Großonkel Theo tätschelte ein unsichtbares Etwas auf seiner Schulter. Sternchen schaute ihn gebannt an. Mir war, als sähe ich ein Flirren wie von zitternden Flügeln. Aber das konnte nicht sein!
„Josefine meint, wir sollten uns keine Sorgen machen“, sagte Großonkel Theo. „Flori wird den Täter finden. Wenn er ihn nicht schon gefunden hat.“
Ich miaute aufmunternd in Floris Ohr. Er kraulte mich zwischen den Ohren. „Ich habe einen Hinweis, einen winzigen“, gestand er zögernd.
„Nein, nein!“, wehrte er gleich danach ab, weil alle auf ihn einzureden begannen. Nicht nur die Großtanten und der Großonkel. Auch wir Katzen auf unsere Art. „Ich kann noch nichts darüber sagen. Es ist nur – so ein Gefühl. Kein Beweis. Und vielleicht irre ich mich. Lasst mich jetzt allein, bitte! Ich möchte nachdenken. In aller Ruhe.“
„Gehen wir!“, befahl Großtante Annabel. „Flori muss nachdenken und für uns ist es Zeit, dass wir ins Bett kommen. Ich bin todmüde und ihr gewiss auch. All dieses Herumlaufen und Tratschen! Hätte nie gedacht, dass Detektivarbeit so anstrengend sein kann.“
Als die Großtanten und der Großonkel das Zimmer verlassen hatten, trat Flori ans Fenster. Ich sprang aufs Fensterbrett. Die Sonne hatte sich gesenkt. Die Farben des Tages verblassten.

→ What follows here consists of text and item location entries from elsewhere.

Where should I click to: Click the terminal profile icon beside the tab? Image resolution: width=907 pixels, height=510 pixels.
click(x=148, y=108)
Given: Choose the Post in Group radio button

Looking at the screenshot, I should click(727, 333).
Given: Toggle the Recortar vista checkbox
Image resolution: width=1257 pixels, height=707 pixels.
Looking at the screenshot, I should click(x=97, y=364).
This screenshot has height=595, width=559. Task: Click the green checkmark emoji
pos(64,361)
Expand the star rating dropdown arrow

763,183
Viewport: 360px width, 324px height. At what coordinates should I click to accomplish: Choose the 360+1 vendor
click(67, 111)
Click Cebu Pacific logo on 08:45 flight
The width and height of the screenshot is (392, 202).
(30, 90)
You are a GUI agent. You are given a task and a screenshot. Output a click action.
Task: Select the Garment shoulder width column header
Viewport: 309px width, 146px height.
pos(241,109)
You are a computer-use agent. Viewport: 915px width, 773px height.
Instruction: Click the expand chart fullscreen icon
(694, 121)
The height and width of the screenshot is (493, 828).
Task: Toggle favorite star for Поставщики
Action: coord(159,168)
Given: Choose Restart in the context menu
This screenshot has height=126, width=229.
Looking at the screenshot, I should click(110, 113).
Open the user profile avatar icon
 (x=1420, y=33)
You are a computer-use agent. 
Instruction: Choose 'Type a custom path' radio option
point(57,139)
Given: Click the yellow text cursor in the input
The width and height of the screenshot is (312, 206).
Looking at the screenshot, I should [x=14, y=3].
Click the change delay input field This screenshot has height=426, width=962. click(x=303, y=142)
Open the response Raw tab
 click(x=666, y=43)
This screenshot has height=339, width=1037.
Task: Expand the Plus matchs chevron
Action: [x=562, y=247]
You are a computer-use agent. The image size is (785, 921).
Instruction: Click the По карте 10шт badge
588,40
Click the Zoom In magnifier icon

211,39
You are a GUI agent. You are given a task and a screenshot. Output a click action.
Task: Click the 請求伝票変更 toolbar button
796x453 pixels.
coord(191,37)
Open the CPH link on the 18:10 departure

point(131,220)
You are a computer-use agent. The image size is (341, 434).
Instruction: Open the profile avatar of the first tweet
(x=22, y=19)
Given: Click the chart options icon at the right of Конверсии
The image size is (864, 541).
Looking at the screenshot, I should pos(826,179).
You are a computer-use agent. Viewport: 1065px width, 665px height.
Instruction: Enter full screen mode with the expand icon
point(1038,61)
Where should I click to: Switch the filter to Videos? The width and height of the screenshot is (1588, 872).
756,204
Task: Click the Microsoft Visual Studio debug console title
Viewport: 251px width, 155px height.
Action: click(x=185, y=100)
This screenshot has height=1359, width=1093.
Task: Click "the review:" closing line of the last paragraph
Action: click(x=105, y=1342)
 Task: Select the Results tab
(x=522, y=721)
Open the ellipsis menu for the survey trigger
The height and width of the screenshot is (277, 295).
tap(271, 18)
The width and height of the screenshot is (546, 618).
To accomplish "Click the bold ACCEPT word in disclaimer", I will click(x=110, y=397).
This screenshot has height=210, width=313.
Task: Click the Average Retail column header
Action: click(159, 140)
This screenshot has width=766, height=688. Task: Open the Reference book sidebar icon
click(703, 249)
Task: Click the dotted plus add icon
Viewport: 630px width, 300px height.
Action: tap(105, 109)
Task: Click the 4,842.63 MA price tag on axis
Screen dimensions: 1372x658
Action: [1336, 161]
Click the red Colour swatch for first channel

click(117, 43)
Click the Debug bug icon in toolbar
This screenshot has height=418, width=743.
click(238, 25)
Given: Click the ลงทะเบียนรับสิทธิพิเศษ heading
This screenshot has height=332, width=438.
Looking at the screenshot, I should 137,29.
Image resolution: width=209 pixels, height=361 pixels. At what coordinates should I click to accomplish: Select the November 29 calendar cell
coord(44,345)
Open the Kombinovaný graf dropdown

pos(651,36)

„Ist es Augustus?“, miaute ich. „Macht es ihn verdächtig, weil er wusste, dass der Kugelschreiber auf dem Schreibtisch lag?“
Flori gab keine Antwort, schaute in den dämmrigen Garten hinaus und streichelte mich wie in Gedanken verloren. Als der erste Stern am Himmel blinkte, kraulte er mich zwischen den Ohren und sagte, ich sei eine kluge Katze und hätte ihm wie immer geholfen. Dann ging er in sein Schlafzimmer.
Ich verstand zwar nicht, wie ich ihm geholfen hatte, aber es war schön, daran zu glauben.
Sternchen, Pip und ich konnten nicht einschlafen. Unter unserem Fell kribbelte es zu sehr. Als der Mond aufging, glitten wir in den Garten hinaus.
Von überall her kamen Katzen auf lautlosen Pfoten dahergehuscht. Beim Gasthof zum Hirschen, im Schatten des Schulhauses, stand Ivo. Bald war er von einer Schar Katzen umringt, die ihre Köpfe an ihm rieben. Er erwiderte wortlos die Zärtlichkeiten. Er redet nie viel. Trotzdem! Das war nicht jener Ivo, den wir so gut kannten. Er war anders als sonst. Wie einer, der nicht verstand, warum man ihn plötzlich von der Tür wies. Warum Menschen, die freundlich zu ihm gewesen waren, nichts mehr mit ihm zu tun haben wollten. Mit all meinen Katzensinnen spürte ich, wie verwirrt er war.
„Du hast Freunde!“, miauten wir im Chor.
Einen Augenblick wurde mir schwer ums Herz. War es möglich, dass Ivo, verführt von der Liebe zu Ida, den Kugelschreiber vom Schreibtisch genommen hatte? Nein!, dachte ich. Flori verdächtigt Augustus.
Ich leckte Ivo zum Abschied die Hand.